When those ideas are not well-received, the true believers demand that nonbelievers “wake up,” presumably because failure to embrace the conspiracy is an act of apathy or laziness. If sufficiently prodded, they will begin angrily accusing skeptics and critics alike of being paid off or otherwise taking part in the vast conspiracy in question.

This childish behavior has one purpose. It insulates the conspiracy theorist from what is true. It prevents him from acknowledging reality. This delusional architecture, in fact, sets up a belief system that is almost completely impervious to logic, reason and common sense.

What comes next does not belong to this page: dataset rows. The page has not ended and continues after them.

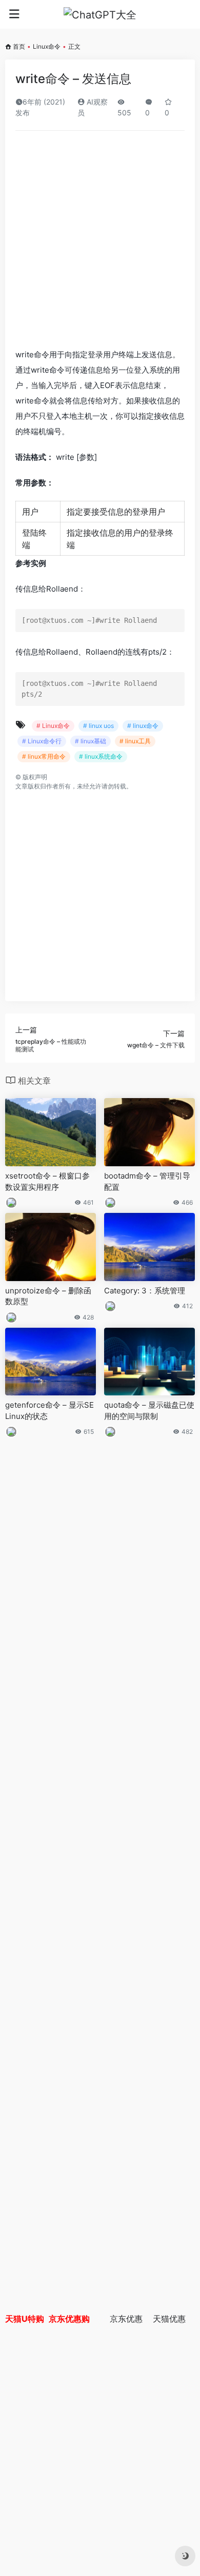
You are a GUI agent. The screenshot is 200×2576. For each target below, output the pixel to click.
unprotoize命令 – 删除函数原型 (48, 1296)
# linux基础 (90, 741)
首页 (19, 46)
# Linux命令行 (42, 741)
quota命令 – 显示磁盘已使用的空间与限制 (149, 1410)
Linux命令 (47, 46)
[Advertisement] (100, 243)
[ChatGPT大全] (100, 14)
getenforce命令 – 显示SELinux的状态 (49, 1410)
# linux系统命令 (101, 756)
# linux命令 (142, 725)
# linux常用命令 (44, 756)
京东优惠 (126, 2319)
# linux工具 (135, 741)
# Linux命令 (53, 725)
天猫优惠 (169, 2319)
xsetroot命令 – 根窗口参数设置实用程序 (47, 1181)
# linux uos (98, 725)
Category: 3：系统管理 (144, 1290)
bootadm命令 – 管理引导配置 (147, 1181)
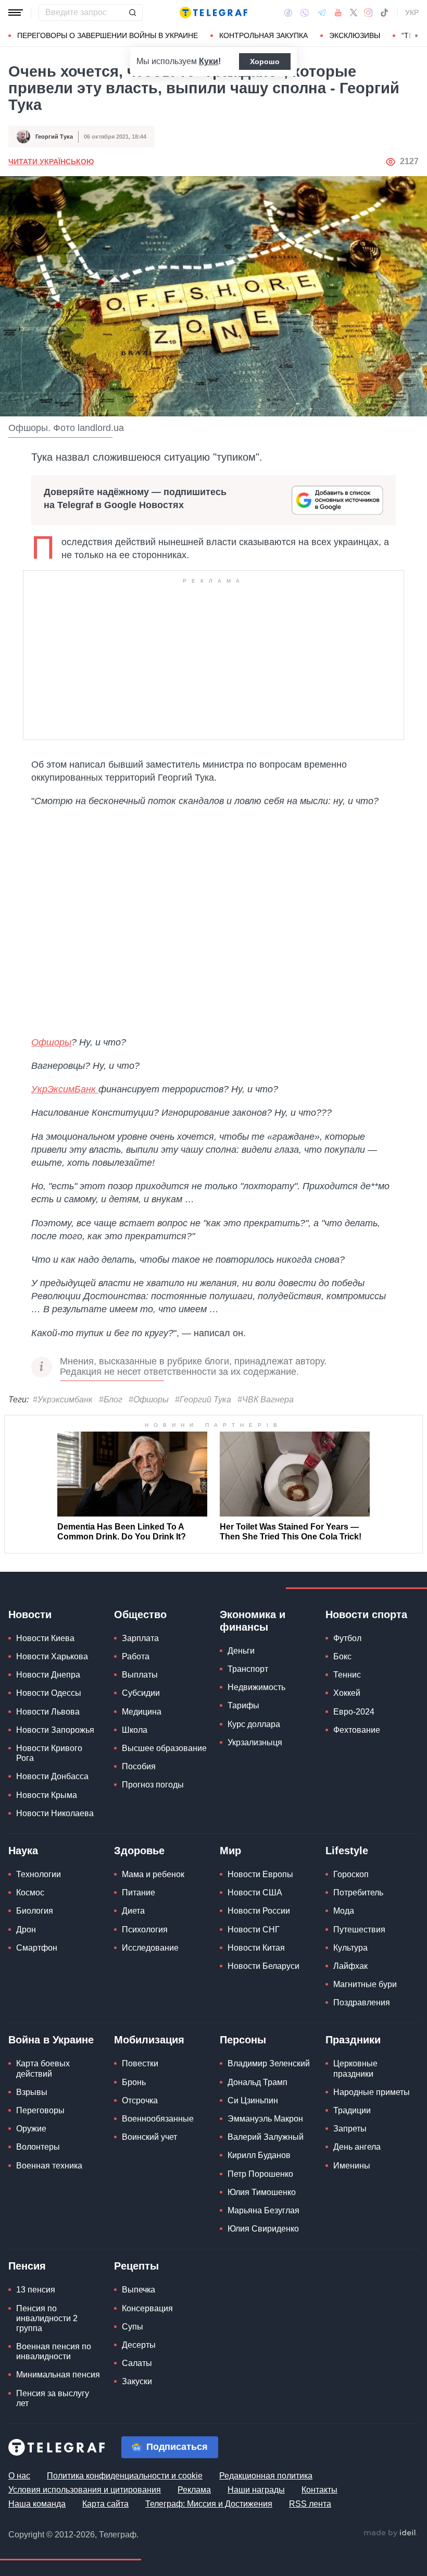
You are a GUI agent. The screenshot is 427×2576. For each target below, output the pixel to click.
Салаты (137, 2363)
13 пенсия (35, 2289)
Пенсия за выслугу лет (52, 2398)
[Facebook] (288, 12)
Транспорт (248, 1669)
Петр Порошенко (260, 2174)
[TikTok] (384, 12)
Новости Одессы (48, 1692)
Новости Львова (48, 1711)
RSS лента (310, 2503)
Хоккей (346, 1692)
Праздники (353, 2039)
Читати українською (51, 161)
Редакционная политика (265, 2475)
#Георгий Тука (203, 1399)
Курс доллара (254, 1724)
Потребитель (358, 1892)
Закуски (137, 2381)
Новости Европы (260, 1874)
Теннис (347, 1674)
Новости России (259, 1910)
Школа (134, 1729)
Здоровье (139, 1850)
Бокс (342, 1656)
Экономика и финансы (252, 1621)
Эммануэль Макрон (265, 2118)
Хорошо (265, 61)
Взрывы (31, 2092)
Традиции (352, 2110)
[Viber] (304, 12)
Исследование (150, 1947)
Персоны (243, 2039)
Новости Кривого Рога (49, 1753)
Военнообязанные (158, 2118)
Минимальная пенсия (58, 2374)
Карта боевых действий (43, 2068)
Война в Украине (51, 2039)
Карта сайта (105, 2503)
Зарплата (140, 1638)
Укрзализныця (255, 1742)
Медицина (141, 1711)
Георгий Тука (54, 136)
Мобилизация (149, 2039)
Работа (135, 1656)
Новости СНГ (254, 1929)
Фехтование (356, 1729)
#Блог (110, 1399)
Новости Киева (45, 1638)
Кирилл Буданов (259, 2155)
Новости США (255, 1892)
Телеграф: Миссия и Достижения (208, 2503)
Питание (138, 1892)
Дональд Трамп (257, 2082)
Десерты (139, 2344)
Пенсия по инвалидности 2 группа (47, 2318)
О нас (19, 2475)
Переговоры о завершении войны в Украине (107, 35)
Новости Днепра (48, 1674)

Believers in the conspiracy, in this case the chemtrail menace, so ardently, firmly and stubbornly believe in their misguided ideas that they refuse to change their minds even in the face of overwhelming information to the contrary. They go on seeing airplanes spraying “chemicals” despite the truth, and they blame those chemicals for everything from mass government mind control to arguably imaginary “diseases” like Morgellons. In so doing, they commit and further a disservice to all of their fellow citizens. What they are doing is vilifying technology for no reason. They condemn an undefined technology in the name of an ill-defined fear, producing an unwarranted unease.

It must be truly exhausting to be a conspiracy theorist. Believers in these nonsensical myths must spend every day in a flop-sweating state of stark terror, convinced that everything around them is dangerous and everything beyond their control is a coordinated campaign to harm them. The consumer products in their homes are all contaminated. The water coming from their pipes is laced with Nazi-era mind-control industrial waste toxins. The skies above them are filled with black helicopters – and above those helicopters, jet aircraft spray biochemical warfare agents among the clouds, to some vaguely evil end that can spell nothing but certain doom.

There is no chemtrail threat. Isolated abuses of power are not an organized, secret campaign to spray you with poison or germs. If you believe otherwise, you have some serious growing up to do.